══ Data for the task ══

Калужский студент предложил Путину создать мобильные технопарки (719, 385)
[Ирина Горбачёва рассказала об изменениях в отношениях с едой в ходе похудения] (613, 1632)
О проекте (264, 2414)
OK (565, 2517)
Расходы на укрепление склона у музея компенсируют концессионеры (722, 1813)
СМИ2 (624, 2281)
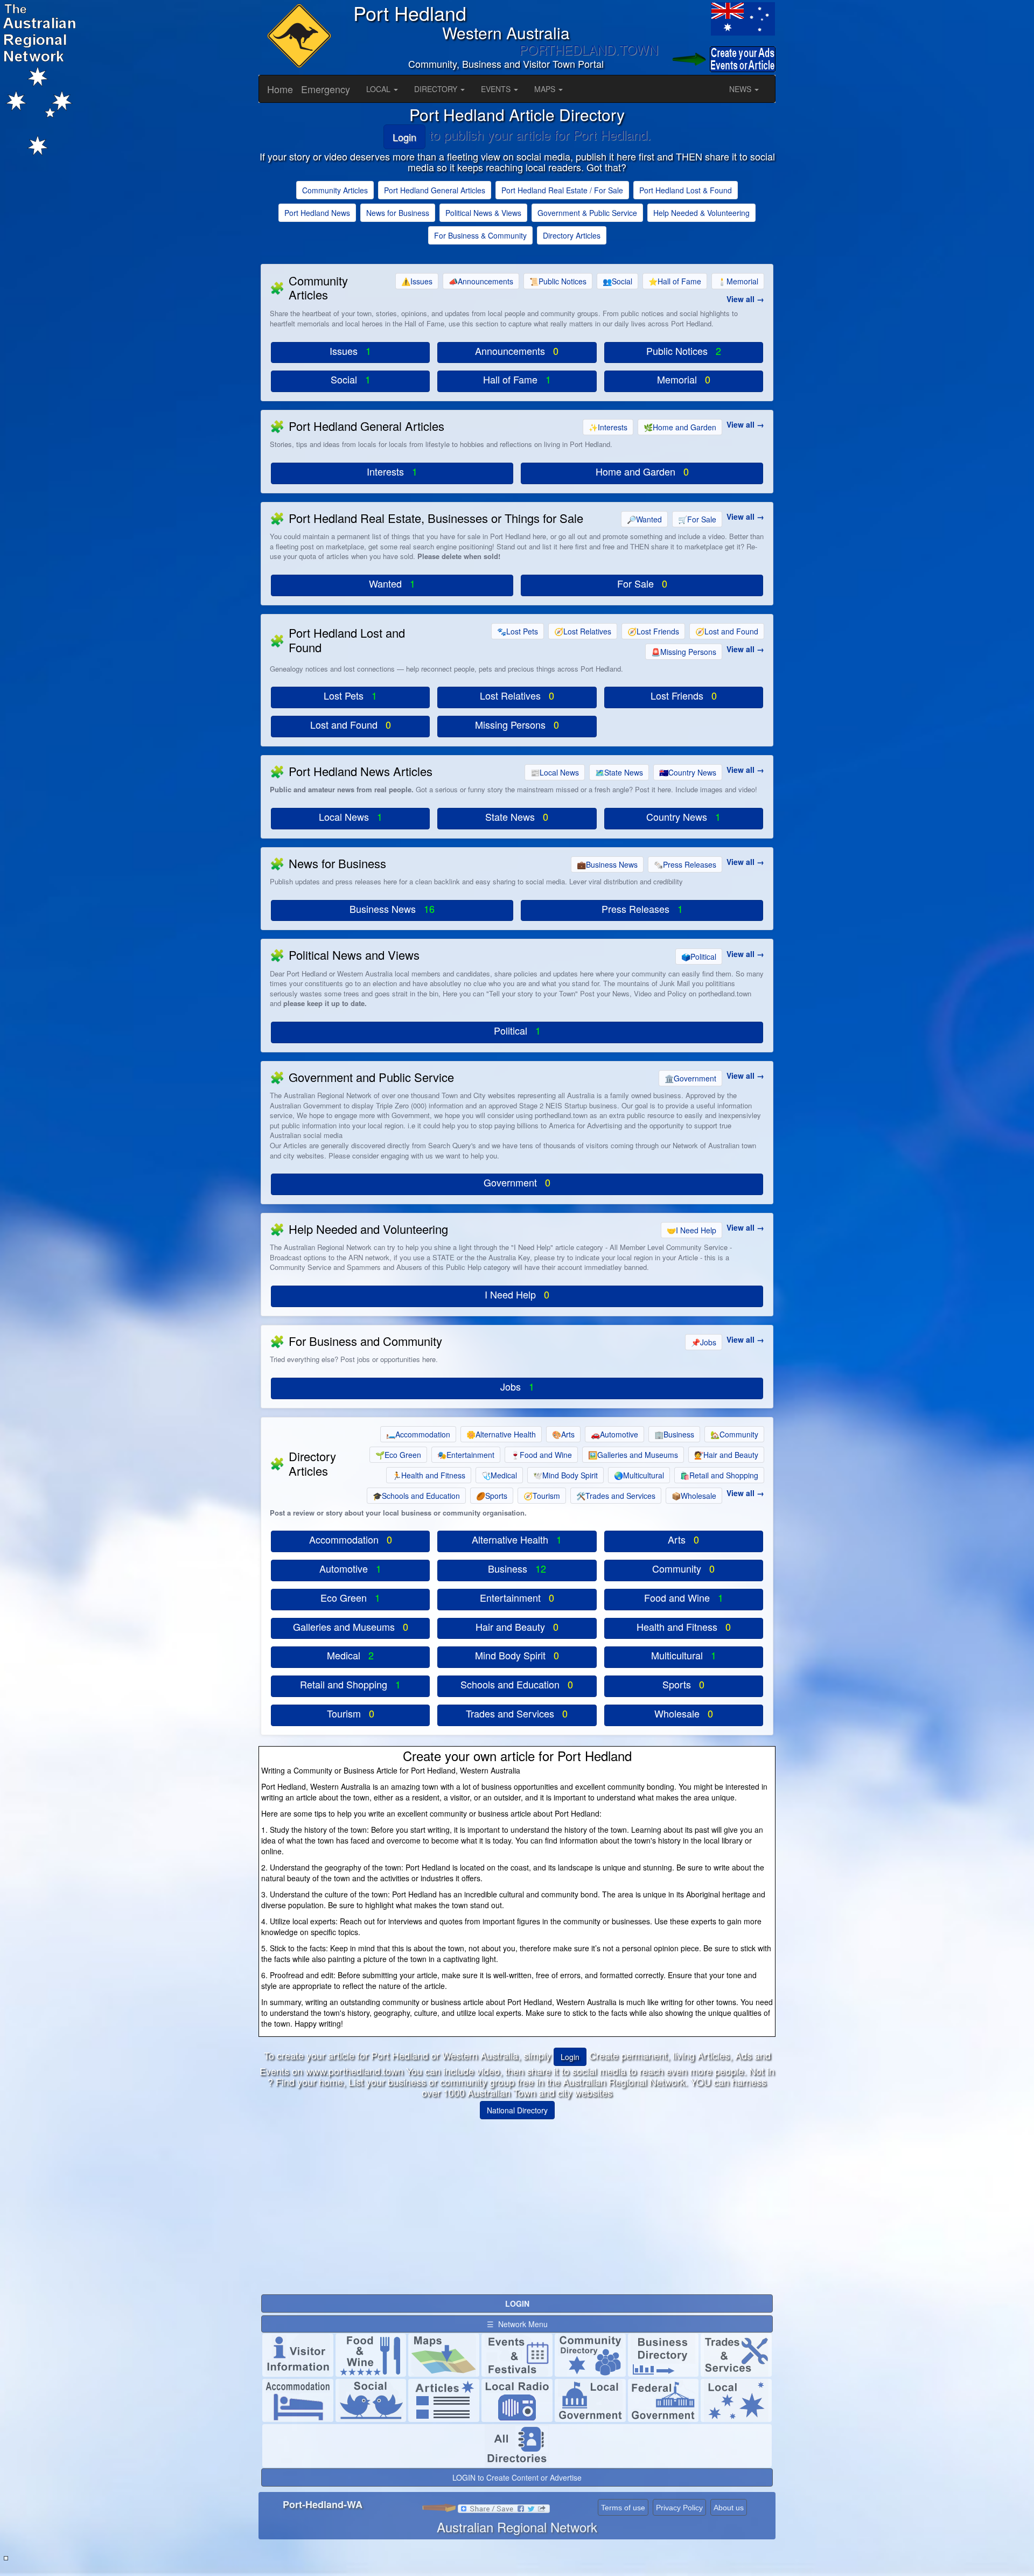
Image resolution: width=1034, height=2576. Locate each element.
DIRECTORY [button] (436, 88)
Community (734, 1434)
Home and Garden (680, 427)
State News (619, 772)
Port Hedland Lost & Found (685, 190)
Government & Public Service (587, 212)
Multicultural (639, 1475)
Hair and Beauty (726, 1454)
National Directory (517, 2110)
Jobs (703, 1342)
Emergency (325, 89)
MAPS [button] (545, 88)
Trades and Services (615, 1495)
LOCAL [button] (379, 88)
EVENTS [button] (497, 88)
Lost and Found (726, 631)
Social (617, 281)
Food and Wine (541, 1454)
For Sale (697, 519)
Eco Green (398, 1454)
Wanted (644, 519)
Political (698, 956)
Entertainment (465, 1454)
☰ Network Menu (517, 2324)
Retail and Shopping (719, 1475)
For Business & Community (480, 235)
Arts (563, 1434)
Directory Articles (571, 235)
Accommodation (418, 1434)
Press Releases (685, 864)
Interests (608, 427)
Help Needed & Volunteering (701, 212)
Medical (499, 1475)
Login (404, 137)
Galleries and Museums (633, 1454)
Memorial (737, 281)
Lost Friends (653, 631)
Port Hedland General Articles (434, 190)
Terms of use (623, 2507)
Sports (491, 1495)
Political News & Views (483, 212)
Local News (554, 772)
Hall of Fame (674, 281)
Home (280, 89)
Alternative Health (501, 1434)
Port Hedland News (317, 212)
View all (740, 299)
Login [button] (570, 2056)
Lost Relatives (582, 631)
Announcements (481, 281)
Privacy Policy (679, 2507)
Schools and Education (416, 1495)
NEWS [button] (741, 88)
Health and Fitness (428, 1475)
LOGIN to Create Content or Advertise (517, 2477)
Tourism (541, 1495)
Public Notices (557, 281)
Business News (607, 864)
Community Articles (335, 190)
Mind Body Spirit (565, 1475)
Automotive (614, 1434)
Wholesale (694, 1495)
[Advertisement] (517, 2202)
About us (729, 2507)
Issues (416, 281)
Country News (687, 772)
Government (690, 1078)
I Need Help (691, 1230)
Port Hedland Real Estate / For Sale (562, 190)
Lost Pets (517, 631)
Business (674, 1434)
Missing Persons (683, 651)
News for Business (397, 212)
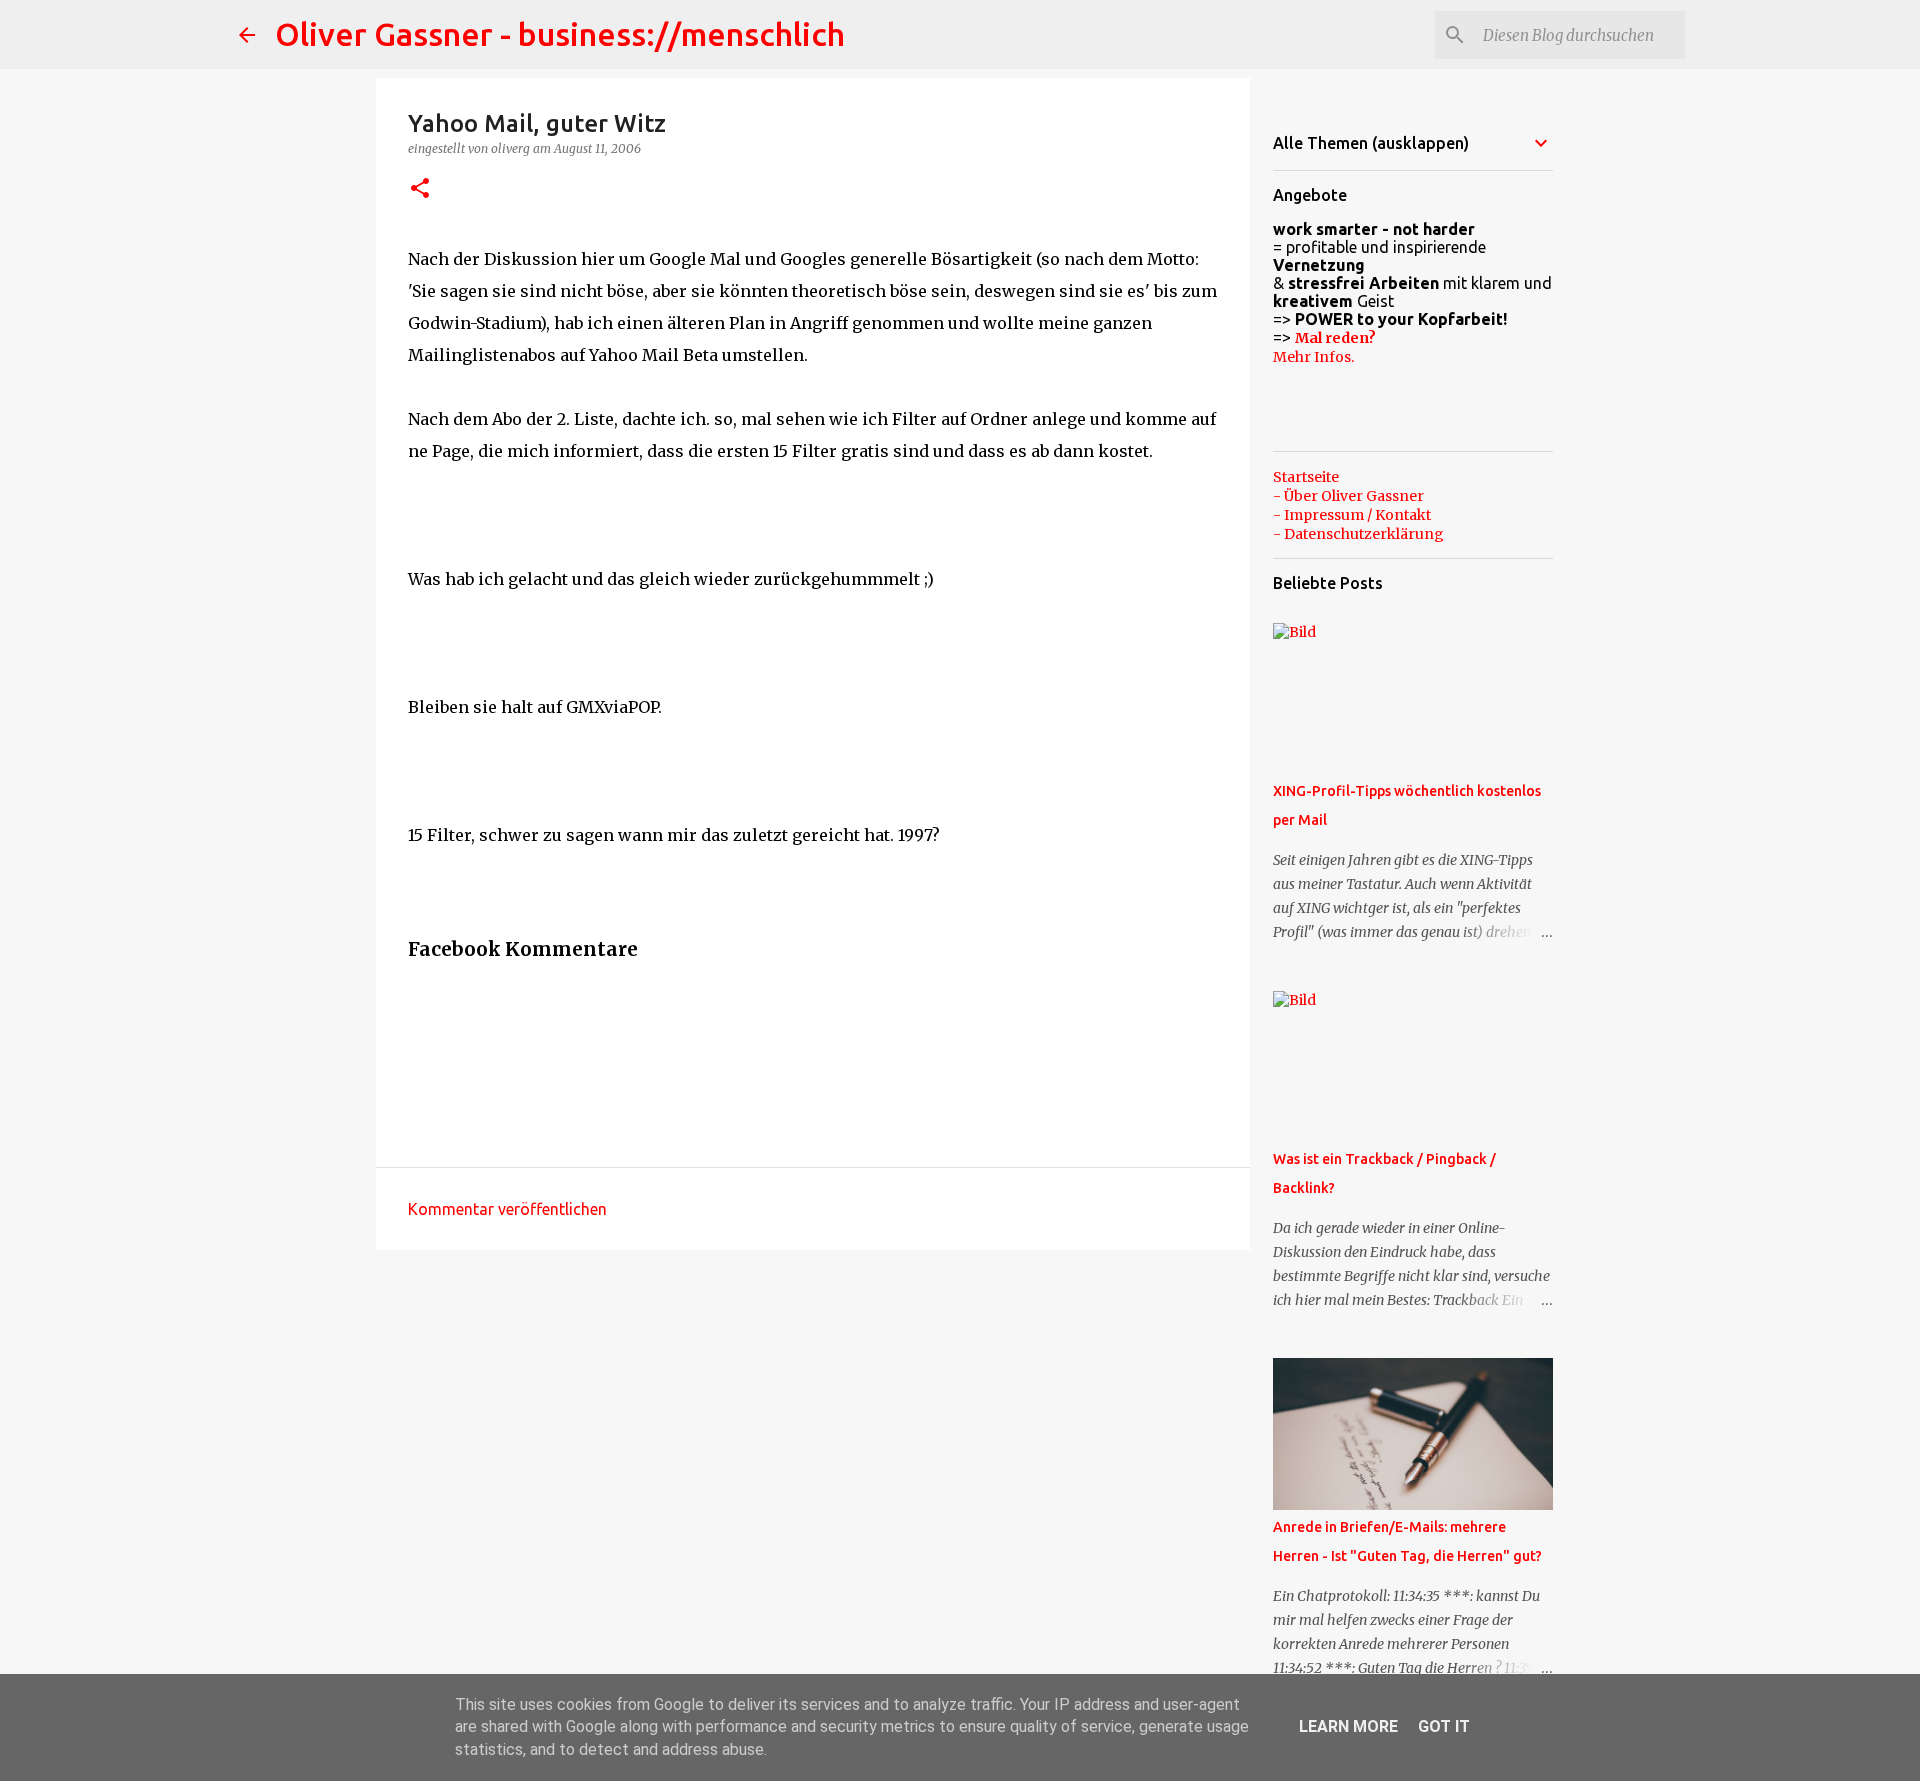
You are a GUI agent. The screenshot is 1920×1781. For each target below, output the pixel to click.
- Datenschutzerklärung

═══

> _How to complete this task_
Each line from the one holding "LOGIN to Create" through the last line of the records above must be duplicated exactly, and pictures must not be.

> _Result_
LOGIN to Create Content or Advertise (517, 2477)
Tourism (541, 1495)
Public Notices (557, 281)
Business News (607, 864)
Community Articles (335, 190)
Mind Body Spirit (565, 1475)
Automotive (614, 1434)
Wholesale (694, 1495)
[Advertisement] (517, 2202)
About us (729, 2507)
Issues (416, 281)
Country News (687, 772)
Government (690, 1078)
I Need Help (691, 1230)
Port Hedland Real Estate / For Sale (562, 190)
Lost Pets (517, 631)
Business (674, 1434)
Missing Persons (683, 651)
News for Business (397, 212)
You are a GUI agent. The screenshot is 1920×1781. For each target below, output the pixel to click.
- Datenschutzerklärung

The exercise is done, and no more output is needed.